DATA FOR PROCESSING section start
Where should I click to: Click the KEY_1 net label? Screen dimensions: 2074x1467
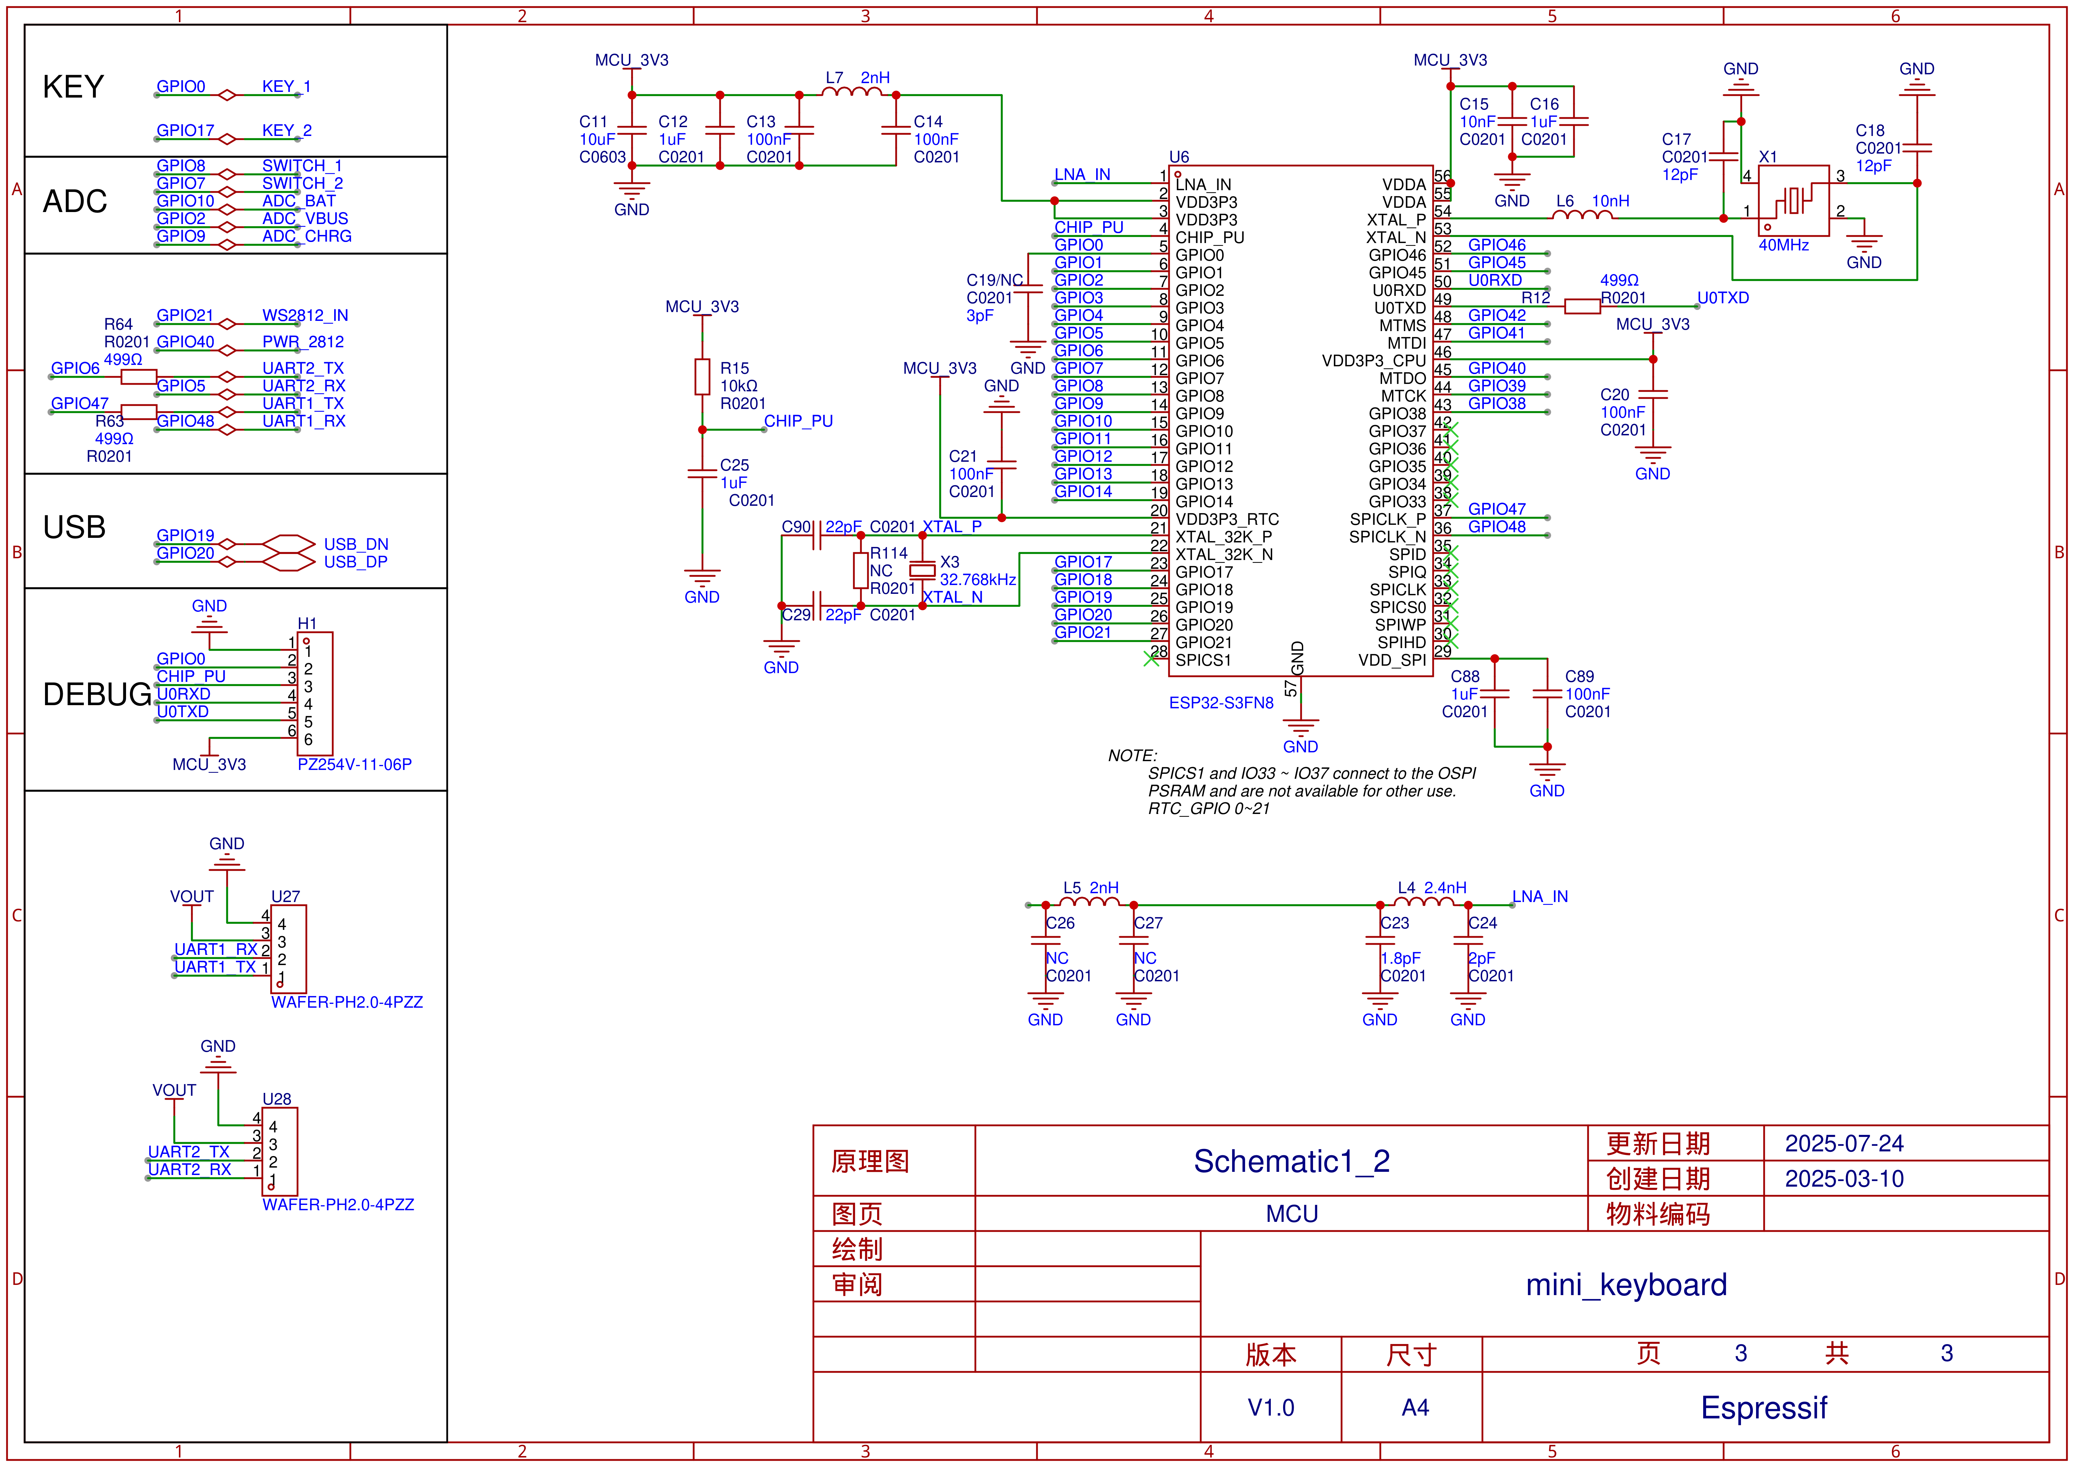[285, 87]
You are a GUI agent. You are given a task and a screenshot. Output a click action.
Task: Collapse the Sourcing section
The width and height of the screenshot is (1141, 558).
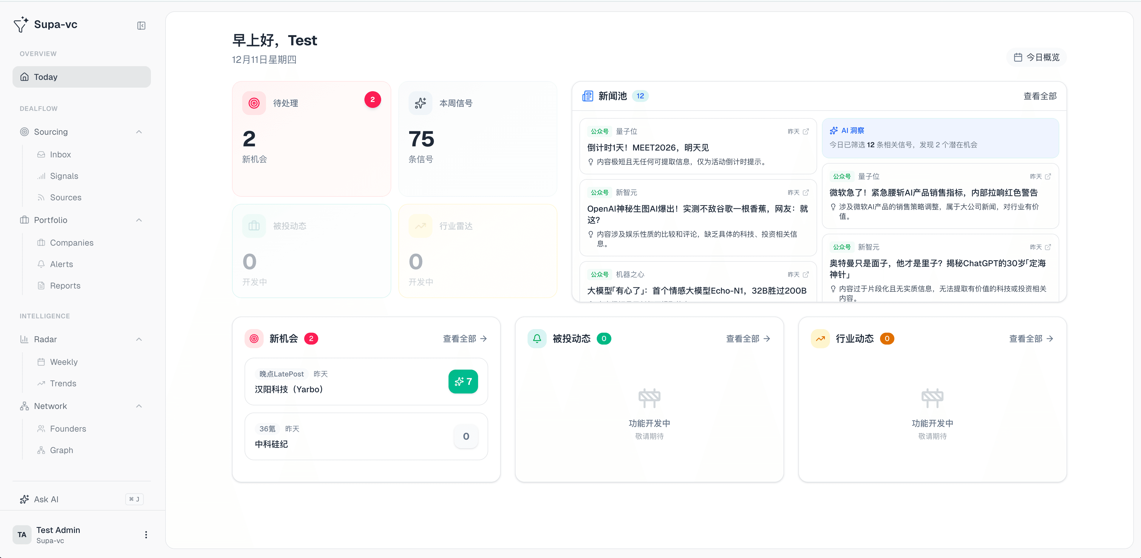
DATA FOR PROCESSING section end
• WORK REQUEST:
When you repeat the listing, keep it exact and leave the pictures behind.

• TASK ANSWER:
Where should I click to: Click the KEY_1 net label? Screen dimensions: 2074x1467
[285, 87]
You are a GUI agent. You are given a task and a screenshot. Output a click action.
Task: Collapse the Sourcing section
The width and height of the screenshot is (1141, 558).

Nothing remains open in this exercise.